- [Information given]
________________________
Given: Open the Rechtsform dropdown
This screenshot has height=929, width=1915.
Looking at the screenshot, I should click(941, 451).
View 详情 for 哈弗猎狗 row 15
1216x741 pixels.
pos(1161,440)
________________________
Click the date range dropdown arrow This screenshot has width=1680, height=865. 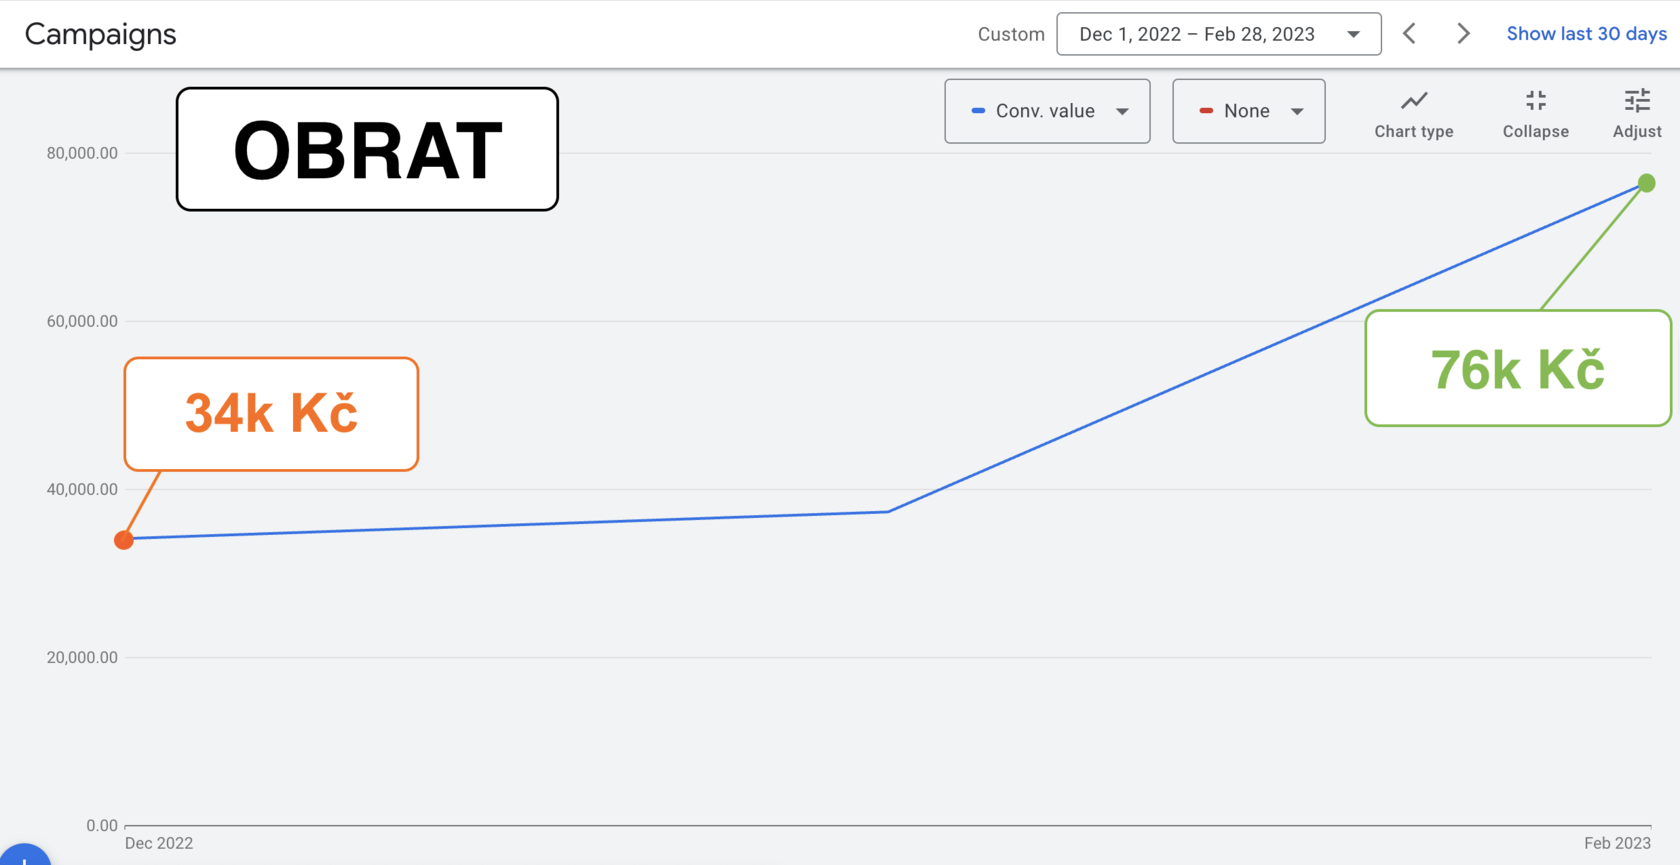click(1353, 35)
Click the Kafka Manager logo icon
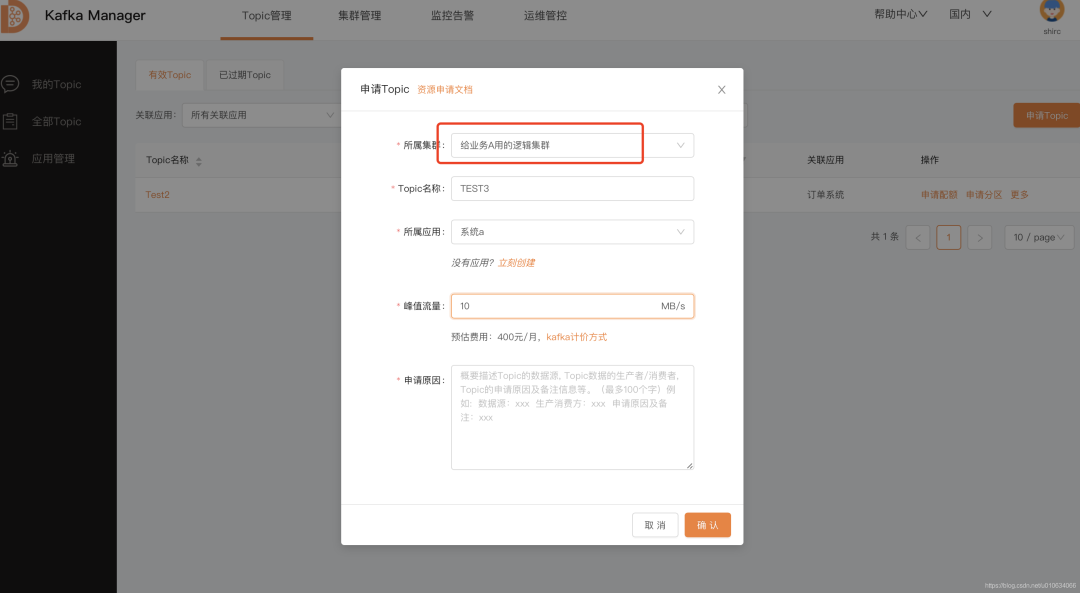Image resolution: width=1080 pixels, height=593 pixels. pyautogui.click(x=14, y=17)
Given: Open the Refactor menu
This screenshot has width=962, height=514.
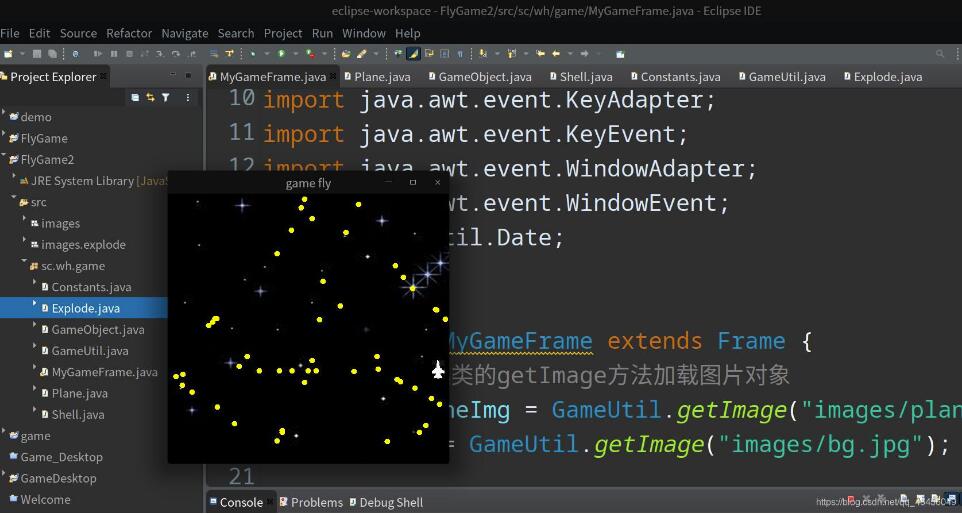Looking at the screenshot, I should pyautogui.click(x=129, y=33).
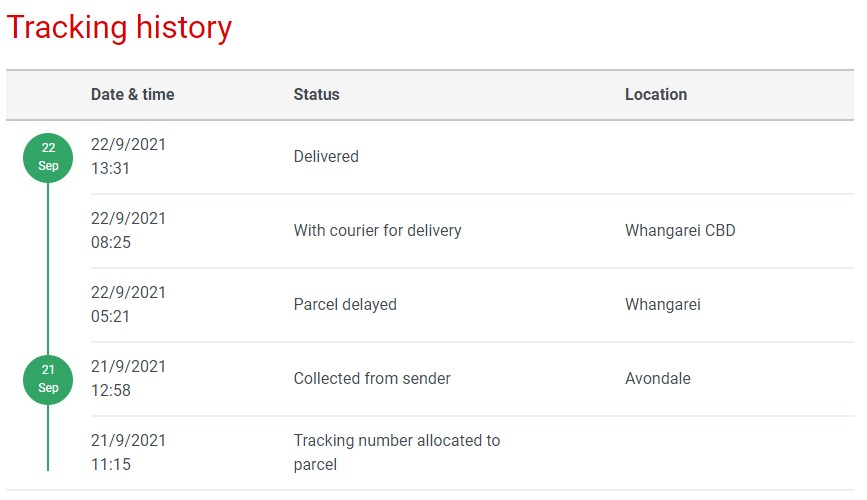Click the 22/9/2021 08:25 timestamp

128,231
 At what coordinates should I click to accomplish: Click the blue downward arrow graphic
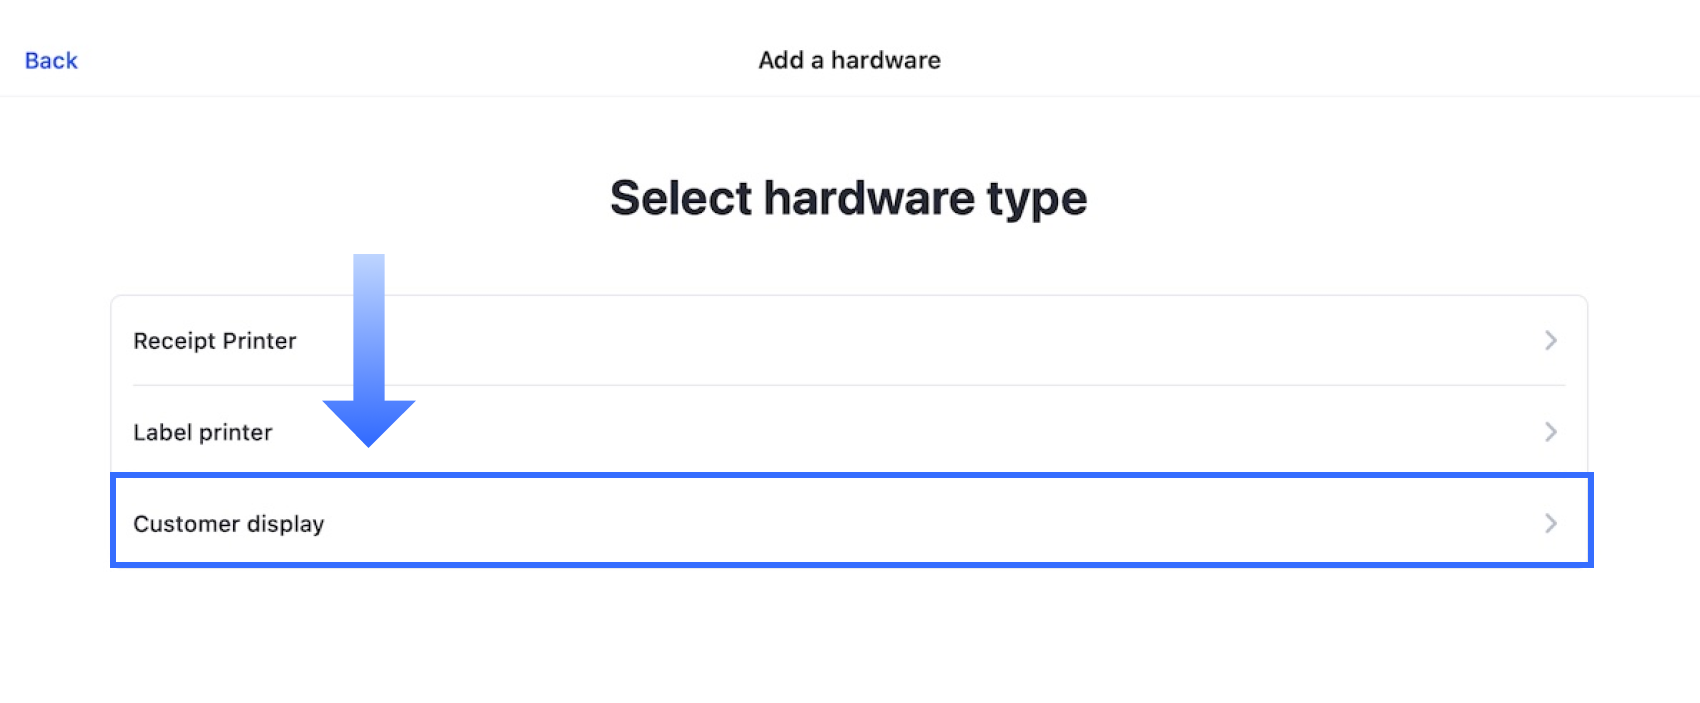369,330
________________________
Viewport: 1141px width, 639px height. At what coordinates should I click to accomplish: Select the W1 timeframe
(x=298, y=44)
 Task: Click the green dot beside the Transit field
________________________
- [Exercise goal]
Taking the line with "Viewport: 1141px width, 639px" as the first and the line with "Task: Click the" as the last, retype that stretch of the data above exactly, with no other lines.

- [Task result]
Viewport: 1141px width, 639px height. At what coordinates should I click to accomplish: Select the W1 timeframe
(x=298, y=44)
 Task: Click the green dot beside the Transit field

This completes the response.